Like a fluttering bluebird she flew back to the house to do his bidding. Excited she was, and worried, and more than ever inclined to exclamation points and unfinished sentences; but she was no longer panic-stricken. She was the Mary V who would move heaven and earth and slosh all the water out of our five oceans in her headlong determination to do what she had set out to do.

In two minutes she had her mother and Bedelia rushing around like scared hens, trying to collect the things she wanted to take for Johnny’s comfort and welfare. In three she was bullying the long-distance operator. In five she was laying down the law to the sheriff, just as though he were one of her father’s cowpunchers.

“Get all the men you can,” she commanded, when she had reached the details, “and scatter them like a round-up. You know how, of course. And keep them within sight of each other, and make them keep watch in every hollow and wash and high brush—because an airplane might not show up very plainly if it’s all smashed. And ’phone to all the places down this way, and make all the men you can get out and help. It’s tremendously important that you find Mr. Jewel immediately, because he may be badly hurt. My father will give a thousand dollars to the man who finds him. You tell that to every one, Mr. Sheriff, will you, please? And say that the Rolling R will pay well for the time of those who aren’t lucky enough to win the reward. We will pay every man twenty-five dollars that goes out. And have an automobile follow you, with a doctor in it, to take care of John—Mr. Jewel, when he is found. We will start all our riders out from here, and ride until we meet you. Now hurry! Don’t stop for a lot of red tape and orders and things—get right out on the trail. And don’t forget the thousand dollars reward.” Just when the sheriff was saying “Aw right—goo’by,” Mary V thought of something else.

“Be sure and have every man carry an extra canteen for Mr. Jewel. Injured men are always tremendously thirsty. And don’t forget that every man will get twenty-five dollars, and the man that finds him—”

The sheriff had hung up, which was rude of him. Mary V had several other little suggestions to make—but men never do want to be told anything, especially by a woman. Mary V was glad she had not been permitted to say that the sheriff would of course receive an especially attractive reward. He could go without, now, just for his smartness.

The Rolling R boys, hastily summoned by the cook who had galloped off without removing his flour-sack apron, came racing in and saddled fresh mounts.
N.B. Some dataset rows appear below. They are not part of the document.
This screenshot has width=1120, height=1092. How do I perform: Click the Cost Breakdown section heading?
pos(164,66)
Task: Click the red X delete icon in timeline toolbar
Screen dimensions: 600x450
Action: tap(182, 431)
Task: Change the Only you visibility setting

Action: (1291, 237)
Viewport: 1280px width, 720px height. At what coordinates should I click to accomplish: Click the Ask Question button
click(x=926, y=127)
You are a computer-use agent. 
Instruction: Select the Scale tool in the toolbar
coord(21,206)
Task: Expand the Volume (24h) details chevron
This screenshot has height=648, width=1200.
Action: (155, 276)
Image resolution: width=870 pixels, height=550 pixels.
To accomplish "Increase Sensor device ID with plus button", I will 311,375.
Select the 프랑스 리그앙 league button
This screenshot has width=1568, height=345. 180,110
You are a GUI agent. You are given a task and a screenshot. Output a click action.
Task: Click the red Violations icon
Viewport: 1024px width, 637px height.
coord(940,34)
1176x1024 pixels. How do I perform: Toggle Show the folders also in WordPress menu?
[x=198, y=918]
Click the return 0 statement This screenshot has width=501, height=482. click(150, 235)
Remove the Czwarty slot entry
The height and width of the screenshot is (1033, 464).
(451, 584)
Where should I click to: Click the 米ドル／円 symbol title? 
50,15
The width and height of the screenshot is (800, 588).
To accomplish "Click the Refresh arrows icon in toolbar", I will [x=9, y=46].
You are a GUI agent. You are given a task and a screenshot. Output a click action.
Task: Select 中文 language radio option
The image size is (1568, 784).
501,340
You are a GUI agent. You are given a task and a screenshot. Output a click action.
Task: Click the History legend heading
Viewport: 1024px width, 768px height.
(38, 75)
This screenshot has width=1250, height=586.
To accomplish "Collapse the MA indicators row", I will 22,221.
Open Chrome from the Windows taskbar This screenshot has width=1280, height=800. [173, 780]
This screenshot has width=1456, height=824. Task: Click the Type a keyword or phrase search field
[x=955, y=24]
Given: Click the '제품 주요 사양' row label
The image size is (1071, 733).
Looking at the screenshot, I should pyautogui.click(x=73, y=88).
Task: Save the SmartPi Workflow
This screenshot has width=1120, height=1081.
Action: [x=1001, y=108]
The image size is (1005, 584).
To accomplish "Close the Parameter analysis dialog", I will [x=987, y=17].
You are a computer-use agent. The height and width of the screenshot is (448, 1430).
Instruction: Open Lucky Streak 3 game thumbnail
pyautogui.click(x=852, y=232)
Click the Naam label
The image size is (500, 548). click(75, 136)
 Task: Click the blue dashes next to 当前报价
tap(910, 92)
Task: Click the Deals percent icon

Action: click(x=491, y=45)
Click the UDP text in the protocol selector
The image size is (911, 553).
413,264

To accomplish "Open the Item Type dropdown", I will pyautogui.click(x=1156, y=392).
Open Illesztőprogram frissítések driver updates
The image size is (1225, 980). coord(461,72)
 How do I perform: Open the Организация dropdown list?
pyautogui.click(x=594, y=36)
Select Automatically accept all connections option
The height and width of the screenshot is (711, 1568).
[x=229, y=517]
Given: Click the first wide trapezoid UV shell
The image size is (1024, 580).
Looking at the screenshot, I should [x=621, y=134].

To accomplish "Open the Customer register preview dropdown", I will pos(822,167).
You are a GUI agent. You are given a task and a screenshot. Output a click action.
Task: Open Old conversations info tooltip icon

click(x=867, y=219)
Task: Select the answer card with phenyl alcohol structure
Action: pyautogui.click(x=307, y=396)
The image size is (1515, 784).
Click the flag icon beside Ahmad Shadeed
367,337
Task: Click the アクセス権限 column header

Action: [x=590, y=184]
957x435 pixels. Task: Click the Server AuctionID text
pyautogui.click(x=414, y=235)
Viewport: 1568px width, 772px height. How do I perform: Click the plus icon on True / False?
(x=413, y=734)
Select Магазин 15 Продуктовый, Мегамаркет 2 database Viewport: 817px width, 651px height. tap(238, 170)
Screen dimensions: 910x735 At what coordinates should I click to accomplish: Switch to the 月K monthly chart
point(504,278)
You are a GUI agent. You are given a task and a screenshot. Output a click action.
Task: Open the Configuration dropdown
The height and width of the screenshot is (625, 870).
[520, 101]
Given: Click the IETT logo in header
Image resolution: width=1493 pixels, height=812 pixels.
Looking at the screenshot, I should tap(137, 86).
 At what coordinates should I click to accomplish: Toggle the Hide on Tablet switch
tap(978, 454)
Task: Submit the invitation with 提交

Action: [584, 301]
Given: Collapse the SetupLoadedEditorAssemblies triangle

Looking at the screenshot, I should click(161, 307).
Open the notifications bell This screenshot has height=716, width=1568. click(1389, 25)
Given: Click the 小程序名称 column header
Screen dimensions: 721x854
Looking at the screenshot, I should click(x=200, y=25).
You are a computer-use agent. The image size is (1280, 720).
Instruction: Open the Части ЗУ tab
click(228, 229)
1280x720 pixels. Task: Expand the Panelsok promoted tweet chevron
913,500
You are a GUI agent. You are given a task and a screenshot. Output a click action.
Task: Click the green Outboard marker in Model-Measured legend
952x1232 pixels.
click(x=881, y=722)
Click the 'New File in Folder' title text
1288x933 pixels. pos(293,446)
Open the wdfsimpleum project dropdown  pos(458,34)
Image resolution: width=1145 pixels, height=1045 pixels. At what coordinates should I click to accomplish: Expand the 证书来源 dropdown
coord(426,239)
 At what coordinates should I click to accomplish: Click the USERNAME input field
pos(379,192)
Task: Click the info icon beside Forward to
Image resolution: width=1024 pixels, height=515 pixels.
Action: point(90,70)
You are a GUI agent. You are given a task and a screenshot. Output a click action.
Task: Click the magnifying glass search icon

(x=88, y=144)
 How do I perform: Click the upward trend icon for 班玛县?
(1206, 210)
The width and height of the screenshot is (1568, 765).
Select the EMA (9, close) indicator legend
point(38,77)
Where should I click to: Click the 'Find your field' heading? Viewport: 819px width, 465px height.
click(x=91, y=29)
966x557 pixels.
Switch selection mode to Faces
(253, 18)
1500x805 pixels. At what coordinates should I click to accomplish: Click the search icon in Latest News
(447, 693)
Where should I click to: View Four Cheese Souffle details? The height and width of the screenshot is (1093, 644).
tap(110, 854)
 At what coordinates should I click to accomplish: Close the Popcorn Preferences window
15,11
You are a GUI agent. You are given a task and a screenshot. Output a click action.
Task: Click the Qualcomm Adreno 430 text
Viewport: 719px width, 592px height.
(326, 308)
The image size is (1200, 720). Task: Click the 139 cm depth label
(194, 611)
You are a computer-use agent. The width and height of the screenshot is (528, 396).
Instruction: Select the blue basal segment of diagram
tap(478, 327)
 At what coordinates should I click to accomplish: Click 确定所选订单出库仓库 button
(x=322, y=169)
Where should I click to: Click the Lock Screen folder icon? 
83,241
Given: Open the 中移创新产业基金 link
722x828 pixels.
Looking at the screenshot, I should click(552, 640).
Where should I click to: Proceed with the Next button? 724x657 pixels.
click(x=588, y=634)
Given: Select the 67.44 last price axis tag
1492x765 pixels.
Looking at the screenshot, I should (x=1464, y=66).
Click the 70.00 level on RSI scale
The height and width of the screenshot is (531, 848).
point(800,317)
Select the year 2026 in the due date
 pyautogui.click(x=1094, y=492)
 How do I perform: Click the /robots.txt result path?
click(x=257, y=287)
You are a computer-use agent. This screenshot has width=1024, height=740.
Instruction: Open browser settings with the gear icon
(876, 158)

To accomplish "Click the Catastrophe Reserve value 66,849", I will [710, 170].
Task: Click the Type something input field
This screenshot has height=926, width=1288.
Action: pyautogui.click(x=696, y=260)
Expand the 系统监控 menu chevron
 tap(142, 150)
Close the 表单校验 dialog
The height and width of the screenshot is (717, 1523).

In a surprisingly short time they were filling canteens and gathering in a restive circle around the big touring car where the boss sat behind the wheel, and Mary V, fidgeting on the seat beside him, was telling them all for gracious sake to hurry up and get started, and not fool around until dark.

Bill Hayden got his orders, leaning down from his horse so that Mary V’s impatient young voice should not submerge her father’s in Bill’s big, sun-peeled ears. “All right—better scatter out right now, soon as we git past the fence. You foller along about in the middle.” He wheeled and was gone, overtaking the boys who were already starting for the gate, which little Curley held open until the last man should pass.

Sudden stepped on the starter, the big car began to gurgle. The search was on. A hundred men were presently combing the desert land and looking for an airplane that had not flown that way—just because Johnny Jewel was true to his supreme purpose in life. And just because Johnny’s whole heart and soul were set upon repaying a conscience debt to Mary V’s father, Mary V herself was innocently saddling his conscience with a still greater debt. For that is the way Fate loves to set us playing at cross-purposes with each other.